→ DOCUMENT
^^^^
Meet the Team - Interview with Jennifer Smith Righter
Victoria in Red
Tell us a little about yourself and your background.
I’ve lived in lots of places, mostly in California. I tend to move a lot due to my husband's employment. My husband and I have a combined 7 children who are all out on their own now (knock on wood!). I spend my days playing around with metal clay and taking care of my fur baby, Gizmo.
Have any special hobbies?
I like to bake, but with just the two of us at home now, there’s not much call for it except for special occasions. I draw a little bit.
What is your business name and website address?
Wearable By Design
I also have a very neglected website (www.wearablebydesign.com) that I’m going to have to update one of these days soon. It has a lot of my older work on it and my bad photography. Etsy has forced me to come a long way with that! I hope to get my incorporation going at the start of the new year and then I’ll branch out a bit.
How did you find out about metal clay and then start working with it? How long?
^^^^
→ DATA PROVIDED
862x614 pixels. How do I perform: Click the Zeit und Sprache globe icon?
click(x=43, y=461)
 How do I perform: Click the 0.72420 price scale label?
^^^^
→ WRITTEN EXERCISE
Give the interview again between "I’ve lived in" and "and website address?", inclusive, swapping "Gizmo" for "Pepper". None of the material is needed here.

→ RESULT
I’ve lived in lots of places, mostly in California. I tend to move a lot due to my husband's employment. My husband and I have a combined 7 children who are all out on their own now (knock on wood!). I spend my days playing around with metal clay and taking care of my fur baby, Pepper.
Have any special hobbies?
I like to bake, but with just the two of us at home now, there’s not much call for it except for special occasions. I draw a little bit.
What is your business name and website address?